PASSAGE TO READ →
## start

What Are Net Zero Homes (and How Do They Protect the Environment)?
While we all hear a lot about carpooling, using metal containers instead of plastic water bottles, and recycling as a way to chip away at global warming, many environmentalists recommend a more aggressive approach to help protect the environment.
Those looking to cut their carbon footprint and boost sustainability may be interested in a Net Zero Home, otherwise known as a Zero Energy Home.
Strategic Design of Net Zero Homes
Now, the first thing to clarify is that these homes use energy, so the label might seem a bit misleading. However, they aim to use only renewable and clean energy.
The way these homes achieve their extremely frugal use of energy is through their design. Ideally, one would initially build the home to be net zero, even if retro-fitting is an option. Characteristics of a house built to be net zero can include:
- Energy-efficient attics that keep out the heat in summer
- Thick, well-insulated walls that cut down on both heating and cooling
- Large windows, glass doors, or skylights to reduce lighting needs
Solar Power is the Key for Net Zero
However, the key design and strategic-placement element of these homes is photovaltaic solar panels. The solar panels are strategically placed to take in the most sun, and they generate the power needed for the home.
To be best optimized, the Net Zero Home will also have a solar-powered water heater.
Therefore, the home is built to use as little energy as possible, with solar-generated energy serving the modest needs. Appliances, such as refrigerators, would be as energy-efficient as possible, too.
How Net Zero Homes Protect the Environment
By eliminating the use of energy derived from fossil fuels, Net Zero homes avoid the associated greenhouse gas emissions associated with electricity production. According to the U.S. Environmental Protection Agency, electrical power generation created 28.4 percent of U.S. greenhouse gas emissions in 2016. Net Zero also helps avoid the negative environmental issues associated with other energy options such as hydroelectric power, and its impact on aquatic ecosystems.

## end

WRITTEN PROBLEM 1 → Can you transcribe the lines of the records below, starting at the one containing "Quest 78010 - G80-10T" and ending at the one containing "Blog (180, 165)"?

SOURCE DATA →
## start

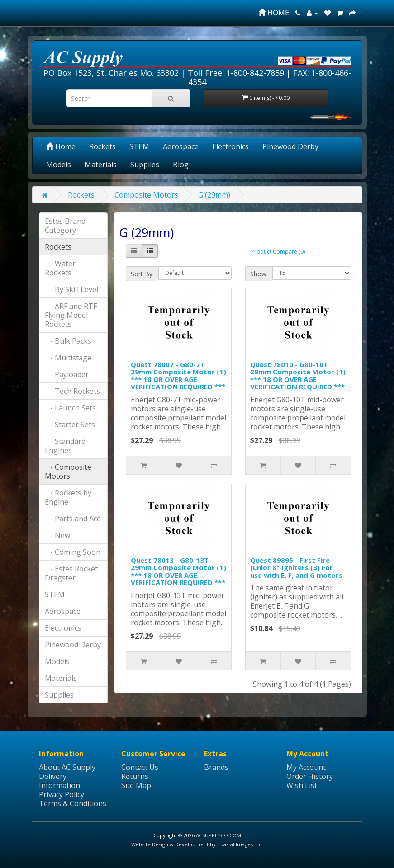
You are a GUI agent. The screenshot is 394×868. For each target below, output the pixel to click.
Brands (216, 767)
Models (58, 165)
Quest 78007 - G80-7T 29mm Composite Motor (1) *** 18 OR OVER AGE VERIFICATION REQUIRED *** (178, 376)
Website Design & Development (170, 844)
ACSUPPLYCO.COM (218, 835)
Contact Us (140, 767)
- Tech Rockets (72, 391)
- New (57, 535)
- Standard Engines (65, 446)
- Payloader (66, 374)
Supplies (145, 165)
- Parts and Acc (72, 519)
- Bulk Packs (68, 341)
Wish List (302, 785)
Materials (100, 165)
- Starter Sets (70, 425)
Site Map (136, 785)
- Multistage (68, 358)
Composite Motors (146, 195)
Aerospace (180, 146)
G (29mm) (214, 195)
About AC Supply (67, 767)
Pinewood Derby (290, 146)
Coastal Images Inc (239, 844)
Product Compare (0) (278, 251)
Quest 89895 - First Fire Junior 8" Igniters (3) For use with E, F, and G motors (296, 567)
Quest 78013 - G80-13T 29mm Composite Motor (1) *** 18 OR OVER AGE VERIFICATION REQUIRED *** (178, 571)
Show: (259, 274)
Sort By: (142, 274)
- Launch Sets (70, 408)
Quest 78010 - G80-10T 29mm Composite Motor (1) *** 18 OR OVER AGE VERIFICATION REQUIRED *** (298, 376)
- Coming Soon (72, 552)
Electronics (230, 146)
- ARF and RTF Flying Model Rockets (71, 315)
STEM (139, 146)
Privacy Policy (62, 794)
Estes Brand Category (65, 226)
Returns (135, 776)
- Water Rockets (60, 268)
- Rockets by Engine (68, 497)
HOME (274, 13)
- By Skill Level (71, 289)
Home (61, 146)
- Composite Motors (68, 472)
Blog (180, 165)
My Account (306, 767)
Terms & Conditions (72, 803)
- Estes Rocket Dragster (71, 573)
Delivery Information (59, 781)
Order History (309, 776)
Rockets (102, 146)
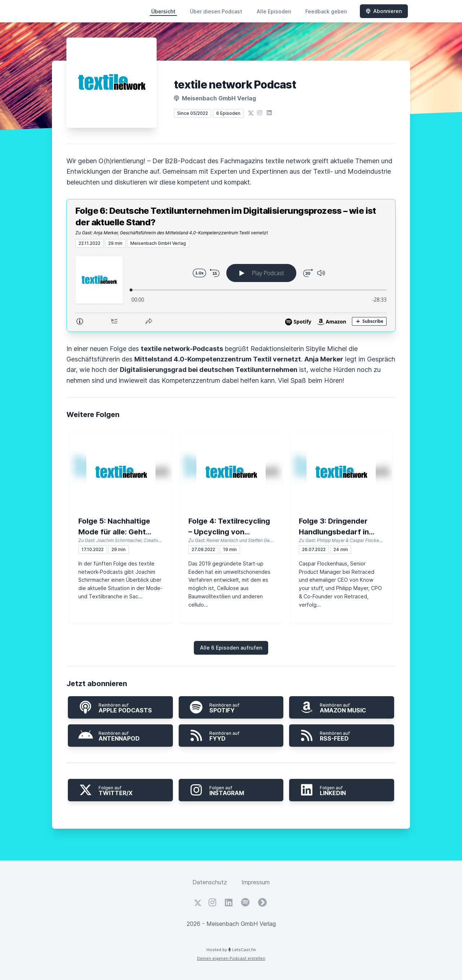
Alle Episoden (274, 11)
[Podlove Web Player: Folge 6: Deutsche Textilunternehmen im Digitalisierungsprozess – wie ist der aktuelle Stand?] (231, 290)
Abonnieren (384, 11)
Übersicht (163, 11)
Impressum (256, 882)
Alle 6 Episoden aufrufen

## end

WRITTEN PROBLEM 2 → Could you restate word for word the part of the net zero homes article above, starting at "Therefore, the home" and ending at "as possible, too."?

CORRECT OUTPUT 1 →
Quest 78010 - G80-10T 29mm Composite Motor (1) *** 18 OR OVER AGE VERIFICATION REQUIRED *** (298, 376)
- Coming Soon (72, 552)
Electronics (230, 146)
- ARF and RTF Flying Model Rockets (71, 315)
STEM (139, 146)
Privacy Policy (62, 794)
Estes Brand Category (65, 226)
Returns (135, 776)
- Water Rockets (60, 268)
- Rockets by Engine (68, 497)
HOME (274, 13)
- By Skill Level (71, 289)
Home (61, 146)
- Composite Motors (68, 472)
Blog (180, 165)

CORRECT OUTPUT 2 →
Therefore, the home is built to use as little energy as possible, with solar-generated energy serving the modest needs. Appliances, such as refrigerators, would be as energy-efficient as possible, too.